Haiti’s Human Rights’ Violations

Why are we about to invade the tiny country of Haiti?  The simple answer is because  Haitians are fleeing to the United States to escape the terrible conditions in which they live, made more intolerable by our blockade.  Why not just send them back and lift the blockade?

We are told that these people cannot return, that they will be  tortured or killed.  While there has been some retribution on Aristide’s bloody henchmen, there is no evidence of any wide-spread effort to retaliate against the Haitian people who simply desire to leave for a better life.  Where did the figure of 500,000 people in hiding and 100,000 dead come from?  It came from Aristide’s own broadcasts on Creole radio. 

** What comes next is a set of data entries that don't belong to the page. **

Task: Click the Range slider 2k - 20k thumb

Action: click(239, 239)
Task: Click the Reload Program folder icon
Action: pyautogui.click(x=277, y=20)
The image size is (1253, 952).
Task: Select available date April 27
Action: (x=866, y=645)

The untold story is how our blockade is wiping out what was a small, but growing, middle-class.  Light industry was an important part of the Haitian economy which accounted for about 15% of that country’s total wealth. There are barely 10,000 of those manufacturing jobs left.  By destroying the middle class the gap between the rich and poor will be wider than it was before, and apparently that is the way Aristide likes it.

A man who spent several years in exile told Accuracy in Media recently that Aristide forces had a rule of thumb: anyone wearing a necktie is marked for violence.  He said, “If I went onto the street I would be killed — maybe by ‘Pere Lebrun.’”   That’s the Haitian term for the savage practice of “necklacing” — placing a tire soaked with gasoline around the neck of a political opponent and lighting it.  It sticks to the body and the victim suffers a horrible death.    Also, many Haitians believe that death by fire destroys the soul.

Aristide had a painting of himself on the wall of his office in Haiti.  He’s  smiling down on a mob carrying those tires.  It contains these words. “If our power is threatened Ti Tid (Little Aristide), if you have a problem, command us to march and solve them with ‘Pa’ Lebrun.”  Aristide did just that on Sept. 27, 1991.  He told a huge crowd that if they saw someone pretending to be one of his supporters, or a wealthy Haitian, “give him what he deserves.”  He said,  “Your tool is in your hand (meaning the tires and matches).”  Three days later a mob necklaced Sylvio Claude, a Baptist minister and the head of the Haitian Christian Democratic Party.  That was the night the military moved in and demanded that Aristide face trial on numerous specific violations of Haitian law.

Yes, there have been some killings in retribution, but the Harvard Center for Population and Development Studies estimates that at least a thousand Haitians a month are dying as a result of our blockade.  Let us not compound the problem by sending in our troops to prop-up another would-be dictator.